§ Task prompt
Which lines run from the one containing "Image resolution: width=693" through the end of the data? Write them out exactly, with the pictures left out.

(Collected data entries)
# # # #
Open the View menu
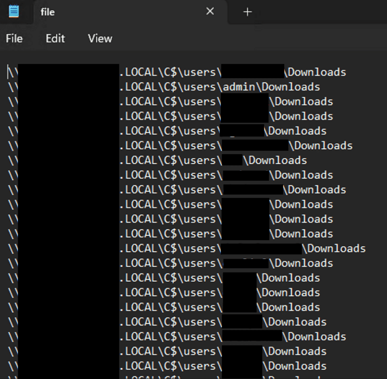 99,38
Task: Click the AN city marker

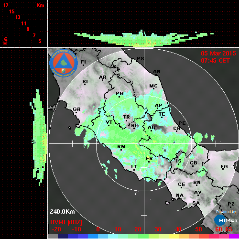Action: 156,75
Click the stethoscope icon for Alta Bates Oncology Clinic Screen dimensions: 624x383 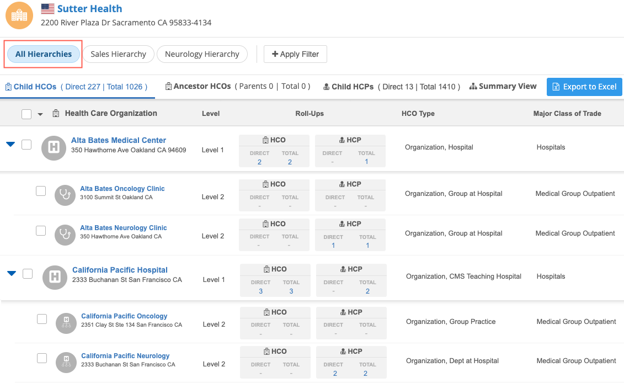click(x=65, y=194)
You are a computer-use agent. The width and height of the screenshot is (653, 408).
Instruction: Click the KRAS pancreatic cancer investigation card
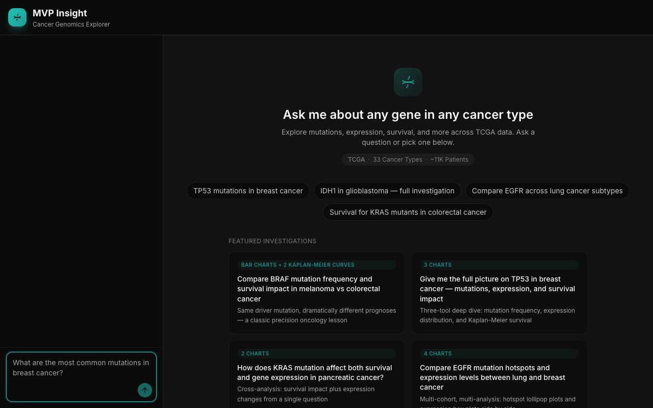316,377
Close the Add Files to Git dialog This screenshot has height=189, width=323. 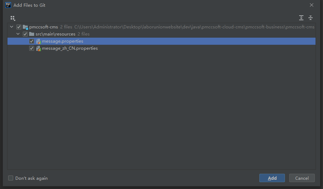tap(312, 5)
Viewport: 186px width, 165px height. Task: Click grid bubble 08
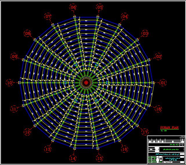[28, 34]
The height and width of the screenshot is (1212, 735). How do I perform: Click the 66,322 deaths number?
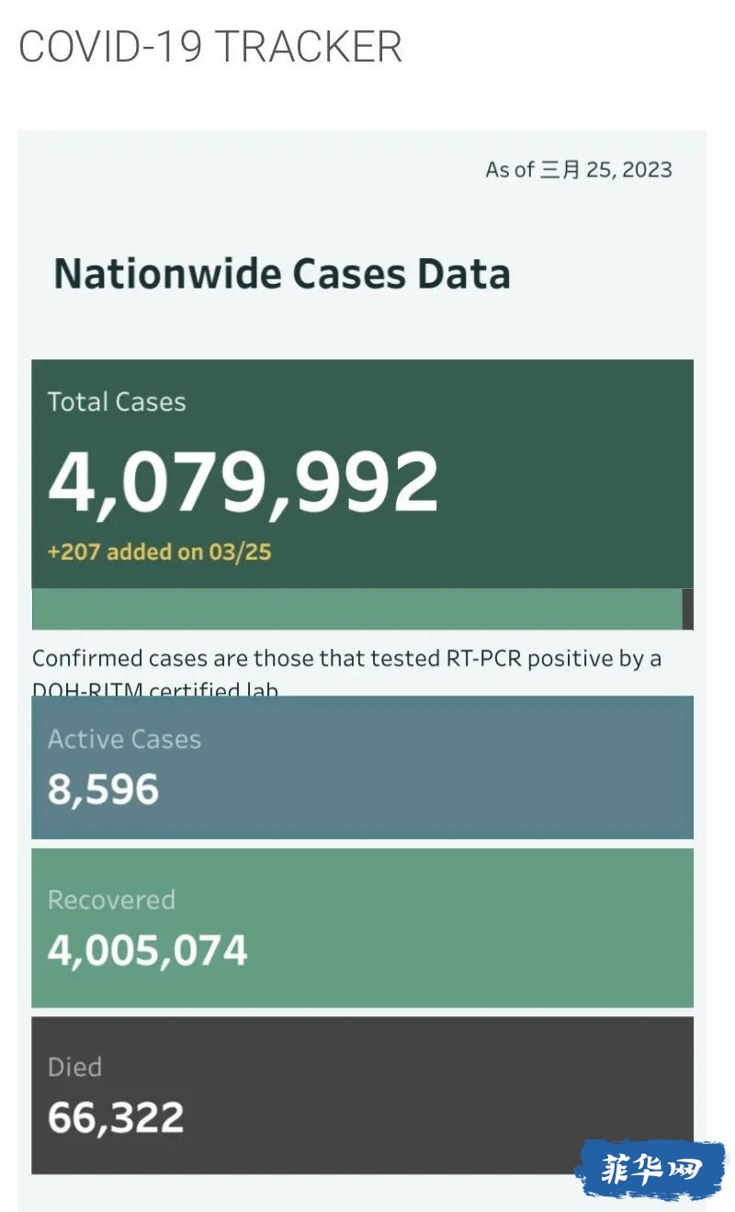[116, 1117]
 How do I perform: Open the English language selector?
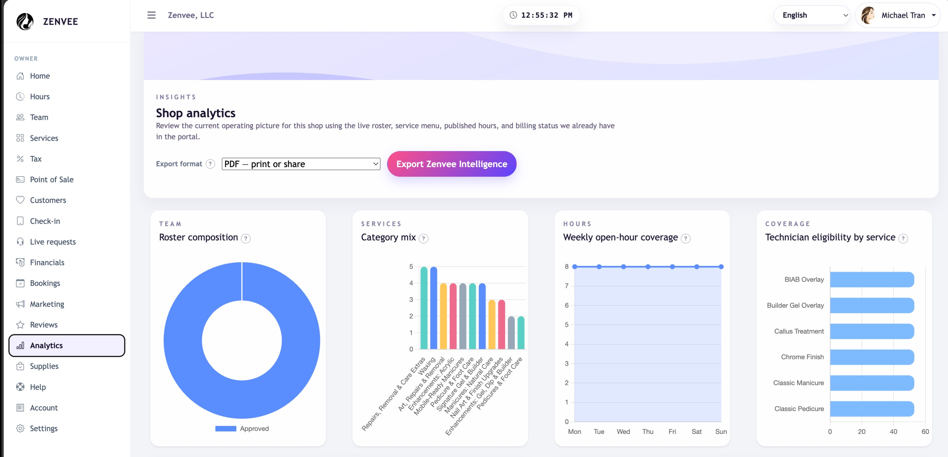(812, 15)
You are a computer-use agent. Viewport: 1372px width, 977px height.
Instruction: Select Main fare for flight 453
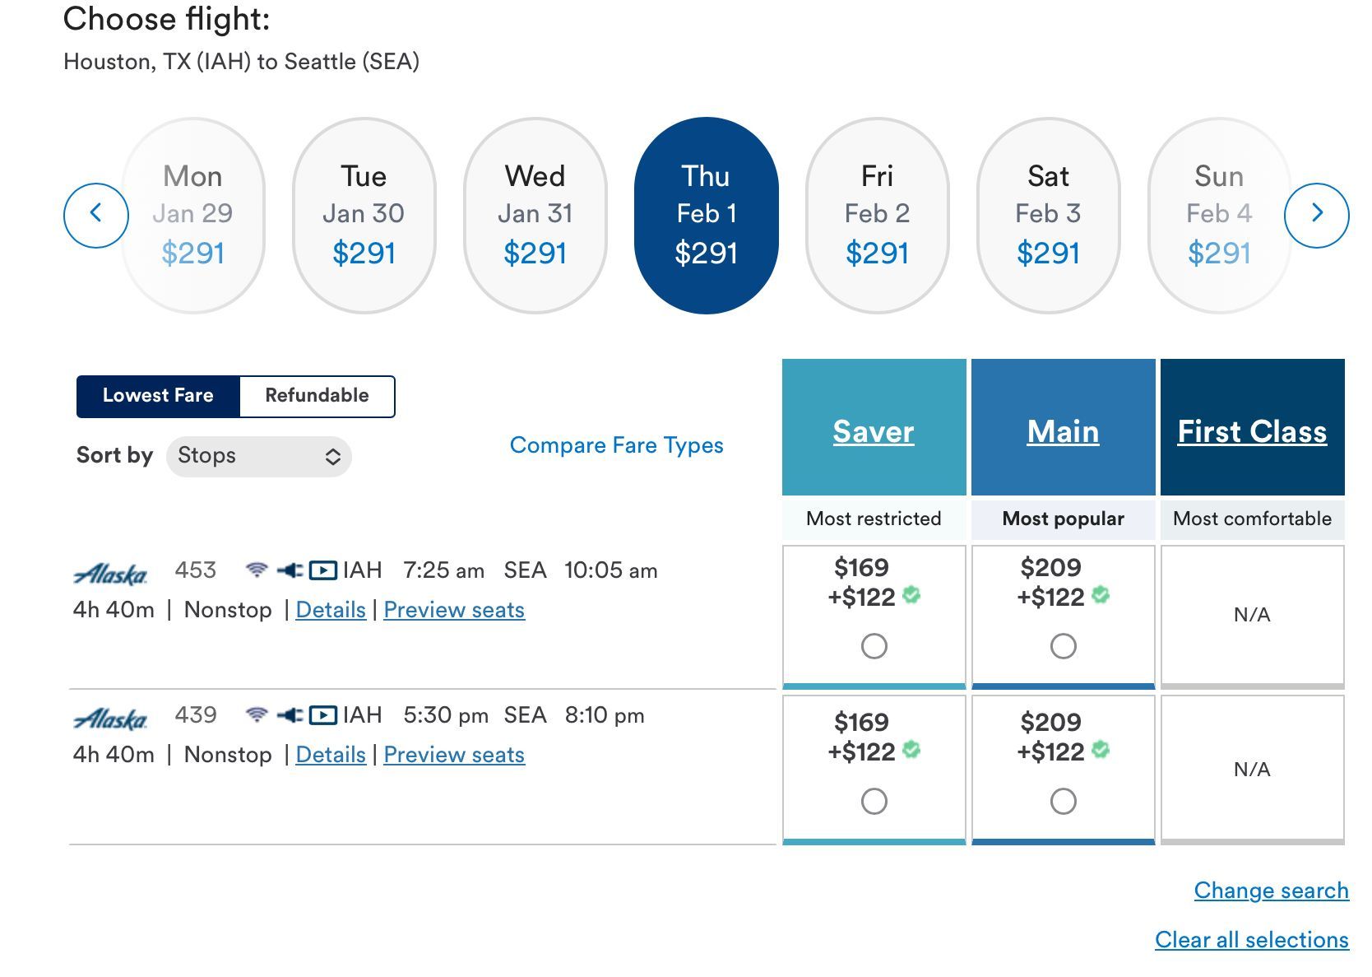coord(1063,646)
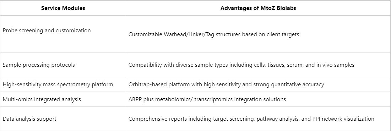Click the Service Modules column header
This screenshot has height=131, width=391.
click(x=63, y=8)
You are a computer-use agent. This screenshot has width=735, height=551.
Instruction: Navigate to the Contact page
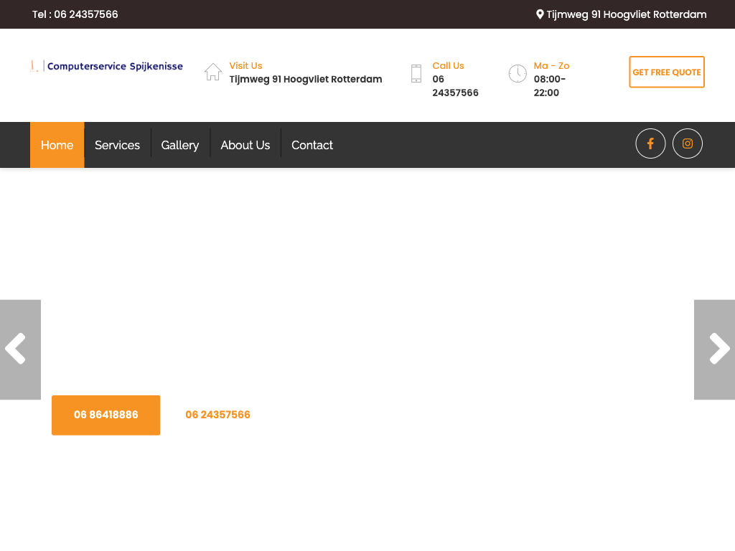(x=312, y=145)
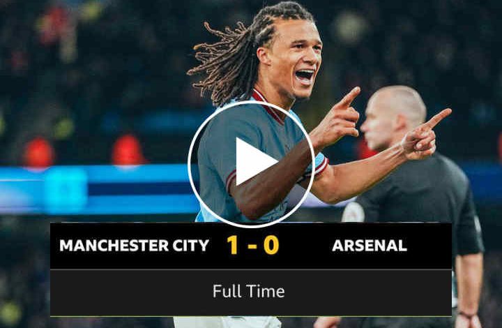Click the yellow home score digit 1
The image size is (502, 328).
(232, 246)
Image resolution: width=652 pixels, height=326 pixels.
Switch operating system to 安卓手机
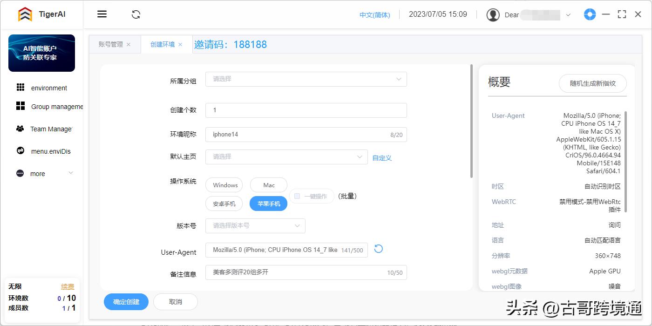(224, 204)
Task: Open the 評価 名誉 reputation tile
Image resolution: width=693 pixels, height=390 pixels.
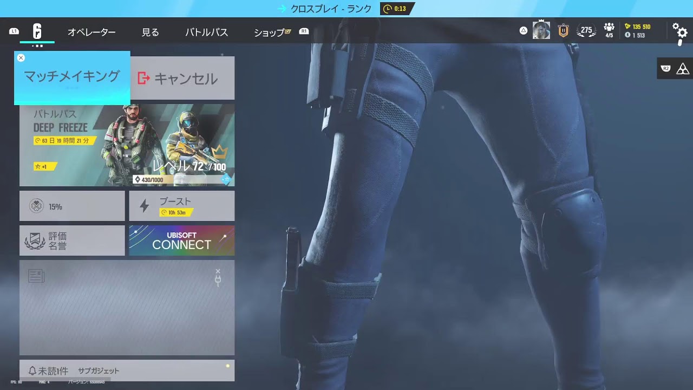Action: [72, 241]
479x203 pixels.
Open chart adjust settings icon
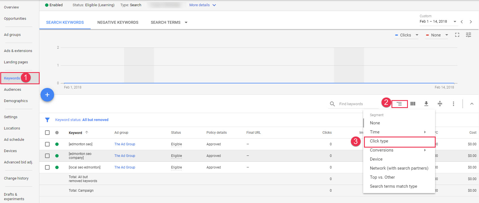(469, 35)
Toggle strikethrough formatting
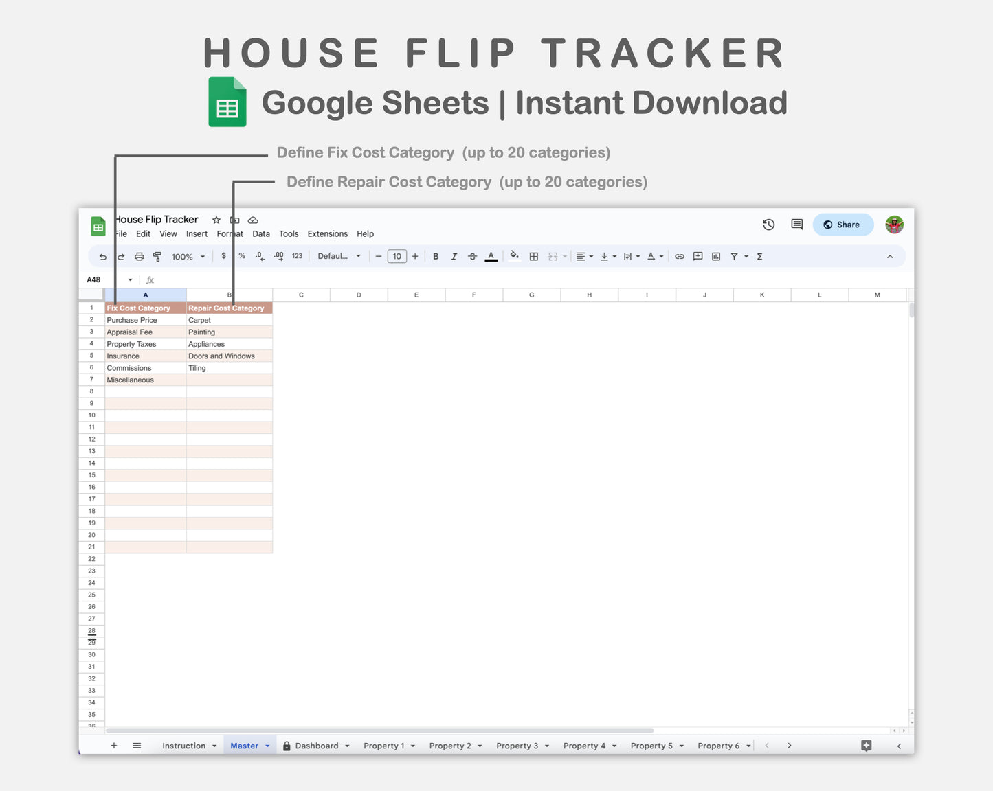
# # # #
§ Response box
Image resolution: width=693 pixels, height=390 pixels.
Action: [72, 241]
479x203 pixels.
Open chart adjust settings icon
(469, 35)
Toggle strikethrough formatting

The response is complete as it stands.